Setelah saling menyapa Ki Gede Plumbon kemudian bertanya pada Ki Gede Kemuning yang waktu itu mambawa serta anaknya Arya Salingsing, “ Saudaraku hendak kemanakah perginya tuan?” yang ditanya kemudian menjawab “Kami bermaksud pergi ke Cirebon, sebab Kabarnya disana ada wali Allah, kami hendak berguru padanya".
Mendengar jawaban itu, Ki Gede Plumbon kemudian berkata “Kalau kalian hendak berguru, bergurulah pada yang lain, sebab wali Cirebon itu hanya mengajarkan kalimat Syahadat saja. Telah berbulan-bulan ku tunggu masih itu saja yang diajarkan, hanya dua kalimat itu saja. Karena tak ada pelajaran lainnya aku mohon pamit”.
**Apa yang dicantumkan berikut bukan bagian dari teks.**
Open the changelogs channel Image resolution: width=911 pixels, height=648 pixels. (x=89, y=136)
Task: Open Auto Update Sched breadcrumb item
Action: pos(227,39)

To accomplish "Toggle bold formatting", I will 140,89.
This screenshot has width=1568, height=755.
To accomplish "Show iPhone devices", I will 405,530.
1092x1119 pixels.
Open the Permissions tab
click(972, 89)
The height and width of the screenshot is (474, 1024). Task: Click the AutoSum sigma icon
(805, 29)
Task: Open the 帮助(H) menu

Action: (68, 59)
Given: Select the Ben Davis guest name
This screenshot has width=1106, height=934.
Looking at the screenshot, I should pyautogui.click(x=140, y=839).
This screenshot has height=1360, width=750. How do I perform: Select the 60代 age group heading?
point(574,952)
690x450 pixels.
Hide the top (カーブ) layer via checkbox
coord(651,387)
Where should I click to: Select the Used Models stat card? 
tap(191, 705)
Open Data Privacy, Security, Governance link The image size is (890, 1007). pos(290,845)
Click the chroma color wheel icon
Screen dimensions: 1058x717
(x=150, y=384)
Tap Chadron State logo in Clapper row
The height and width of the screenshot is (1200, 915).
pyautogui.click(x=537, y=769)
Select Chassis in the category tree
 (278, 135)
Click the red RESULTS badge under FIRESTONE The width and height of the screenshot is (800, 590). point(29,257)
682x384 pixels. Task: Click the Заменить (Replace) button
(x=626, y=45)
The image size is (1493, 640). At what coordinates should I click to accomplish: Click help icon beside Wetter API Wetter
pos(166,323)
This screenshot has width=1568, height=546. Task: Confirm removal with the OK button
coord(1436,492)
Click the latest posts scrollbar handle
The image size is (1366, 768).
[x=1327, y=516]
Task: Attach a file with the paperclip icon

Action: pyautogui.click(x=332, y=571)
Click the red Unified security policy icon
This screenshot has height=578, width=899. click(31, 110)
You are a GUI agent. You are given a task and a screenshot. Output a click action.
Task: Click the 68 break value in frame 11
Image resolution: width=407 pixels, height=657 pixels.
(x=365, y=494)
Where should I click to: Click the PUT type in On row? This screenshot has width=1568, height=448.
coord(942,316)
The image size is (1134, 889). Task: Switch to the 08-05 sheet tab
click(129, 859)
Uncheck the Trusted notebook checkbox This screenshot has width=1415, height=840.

Mendengar arahan dari Ki Gede Plumbon, Ki Gede Kemuning kemudian berkata “Biarlah, yang kuinginkan hanyalah agar dapat menerima kalimat Syahadat dengan baik” dan setelah itu Ki Gede Kemuning pun kemudian pergi bersama anaknya melanjutkan perjalanan.
Setelah lamanya waktu belajar di Gunung Sembung, Ki Gede Kemuning kemudian mohon diri kepada Sunan Gunung Jati untuk pulang ke tanah kelahirannya, sebab beliau merasa pengajaran yang diberikan Sunan Gunung Jati kepadanya telah dapat diserap oleh sanubarinya.
Bersama anakanya Arya Salingsing, Ki Gede Kuningan kemudian bertolak menuju kampung halamanya, tapi rupanya dalam perjalanan keduanya kembali bertemu dengan Ki Gede Plumbon, merekapun kemudian saling menyapa dan sejenak bercakap-cakap dalam tengah perjalanan.
Tapi, rupanya takdir berkata lain, dalam suasana temu sahabat lama itu, rupanya Ki Gede Kemuning tiba-tiba ambruk ke tanah, beliau wafat seketika. Yang menjadi aneh, tiba-tiba jasad Ki Gede Kemuning menggelembung, membengkak sebesar Bedug.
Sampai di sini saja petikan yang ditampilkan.